- Common name: Falcons
- Abbreviation: FIC

Agency overview
- Formed: 8 February 2006
- Employees: Classified
- Annual budget: Classified

Jurisdictional structure
- Legal jurisdiction: Republic of Iraq
- Governing body: Ministry of Interior
- General nature: Civilian police; Secret police;

Operational structure
- Headquarters: Baghdad, Iraq
- Elected officer responsible: Ali al-Zaidi, Prime Minister of Iraq;
- Agency executive: (Classified), Director;
- Parent agency: Federal Intelligence and Investigations Agency (Iraq)
- Units: Operational divisions Counterterrorism Unit ; Covert Operations Unit ; Organized Crime Unit ; Law Enforcement Unit ;

Website
- Official website

= Falcons Intelligence Cell =

Iraqi law enforcement unit

The Falcons Intelligence Cell (FIC; خلية الصقور الاستخبارية) is an operational arm of the Federal Intelligence and Investigations Agency of the Iraqi ministry of interior. The Falcons Intelligence Cell has been dubbed "the most dangerous spy network" in Iraq and is trained by the CIA and the MI6. FIC has carried out hundreds of successful operations against militants, rivaling other Iraqi intelligence services in Iraq in terms of scope and prowess.

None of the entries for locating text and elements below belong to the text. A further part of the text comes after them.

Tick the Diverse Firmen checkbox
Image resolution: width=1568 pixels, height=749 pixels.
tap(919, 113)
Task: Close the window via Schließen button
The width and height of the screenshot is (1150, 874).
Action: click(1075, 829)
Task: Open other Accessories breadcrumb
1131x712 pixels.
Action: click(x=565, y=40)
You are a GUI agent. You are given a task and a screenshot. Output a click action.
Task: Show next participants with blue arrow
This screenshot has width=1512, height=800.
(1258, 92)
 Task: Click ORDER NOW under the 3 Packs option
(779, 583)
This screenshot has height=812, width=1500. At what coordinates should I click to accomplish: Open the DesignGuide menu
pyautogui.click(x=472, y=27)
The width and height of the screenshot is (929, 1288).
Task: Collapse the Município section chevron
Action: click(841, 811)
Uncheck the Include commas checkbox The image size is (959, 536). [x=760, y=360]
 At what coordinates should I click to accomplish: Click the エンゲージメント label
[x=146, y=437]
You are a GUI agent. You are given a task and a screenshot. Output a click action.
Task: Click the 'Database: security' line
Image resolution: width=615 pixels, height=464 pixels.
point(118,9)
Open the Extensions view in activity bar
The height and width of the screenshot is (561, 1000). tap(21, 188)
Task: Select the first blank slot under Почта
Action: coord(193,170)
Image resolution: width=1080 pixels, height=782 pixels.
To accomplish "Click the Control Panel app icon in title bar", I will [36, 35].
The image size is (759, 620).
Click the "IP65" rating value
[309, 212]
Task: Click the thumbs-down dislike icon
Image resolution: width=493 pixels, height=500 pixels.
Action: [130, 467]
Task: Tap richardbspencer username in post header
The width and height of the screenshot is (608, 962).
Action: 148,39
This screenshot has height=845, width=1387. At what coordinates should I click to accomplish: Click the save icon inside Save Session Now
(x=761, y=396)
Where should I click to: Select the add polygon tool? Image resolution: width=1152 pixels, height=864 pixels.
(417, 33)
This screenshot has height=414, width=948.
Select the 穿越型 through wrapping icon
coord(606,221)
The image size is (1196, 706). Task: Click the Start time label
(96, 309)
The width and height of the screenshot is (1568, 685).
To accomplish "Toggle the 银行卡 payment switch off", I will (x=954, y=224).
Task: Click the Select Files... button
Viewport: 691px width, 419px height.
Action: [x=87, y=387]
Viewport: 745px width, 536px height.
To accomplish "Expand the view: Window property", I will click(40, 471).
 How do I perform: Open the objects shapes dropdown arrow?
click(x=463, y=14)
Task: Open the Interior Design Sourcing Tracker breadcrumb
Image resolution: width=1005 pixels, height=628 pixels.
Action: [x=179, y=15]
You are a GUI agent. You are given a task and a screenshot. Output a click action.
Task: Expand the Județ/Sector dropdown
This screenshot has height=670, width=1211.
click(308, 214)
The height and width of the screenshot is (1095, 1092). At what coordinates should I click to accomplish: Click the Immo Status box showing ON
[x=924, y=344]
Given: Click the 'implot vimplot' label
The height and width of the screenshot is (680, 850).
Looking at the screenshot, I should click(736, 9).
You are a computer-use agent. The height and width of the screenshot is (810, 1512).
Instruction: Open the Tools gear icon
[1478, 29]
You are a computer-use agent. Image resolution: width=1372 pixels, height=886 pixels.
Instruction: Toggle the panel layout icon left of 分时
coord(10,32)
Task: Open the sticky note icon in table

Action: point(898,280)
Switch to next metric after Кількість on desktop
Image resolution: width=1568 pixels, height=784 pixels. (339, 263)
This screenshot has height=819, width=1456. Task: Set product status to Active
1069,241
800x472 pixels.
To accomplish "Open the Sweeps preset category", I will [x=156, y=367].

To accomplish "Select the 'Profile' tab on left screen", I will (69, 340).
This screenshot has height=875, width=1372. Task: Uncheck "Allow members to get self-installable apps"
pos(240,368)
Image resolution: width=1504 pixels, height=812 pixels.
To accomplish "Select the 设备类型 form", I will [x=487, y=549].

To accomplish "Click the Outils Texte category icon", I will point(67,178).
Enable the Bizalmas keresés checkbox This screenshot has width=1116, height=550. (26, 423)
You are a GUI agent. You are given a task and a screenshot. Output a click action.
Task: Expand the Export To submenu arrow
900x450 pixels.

Officials stated that the Falcons are responsible for foiling hundreds of attacks on important cities in Iraq during the War in Iraq (2013-2017).

== History ==
In 2006, the intelligence unit was created with the mission of eliminating leaders of hostile groups. The unit was named "Al-Suquor", or "The Falcons." They became known in the public for operations involving Captain Harith al-Sudani, in which Falcons foiled around 30 car-bomb attacks on Baghdad. The Falcons were praised by U.S. services for infiltrating ISIS cells, killing or arresting leaders and members, preventing attacks and destroying weapons. According to The New York Times, the Iraqi counter-terrorism intelligence unit "May be the most important organization on the front lines of the war on terrorism that almost no one has heard of."

== Missions ==
The Falcons counter-terrorism operations typically involved Captain Harith al-Sudani infiltrating ISIS during the War in Iraq 2013-2017, driving ISIS's car bombs to important cities, letting the Falcon bomb disposal team dismantle the bombs and replacing them with pyrotechnic devices, and then dropping the car at the target point. There, Falcons would create a fake car bombing, including Falcons agents posing as victims, and photos and fake security briefs sent to news organizations. Captain Al-Sudani would then be picked up by ISIS agents and return with them, continuing his infiltration mission.

Al-Sudani was described as "Iraq’s most successful spy" while operating within the Falcons unit.

In December 2025, FIC conducted an airborne operation deep within Syrian territory and arrested two terrorists wanted by the Iraqi judiciary.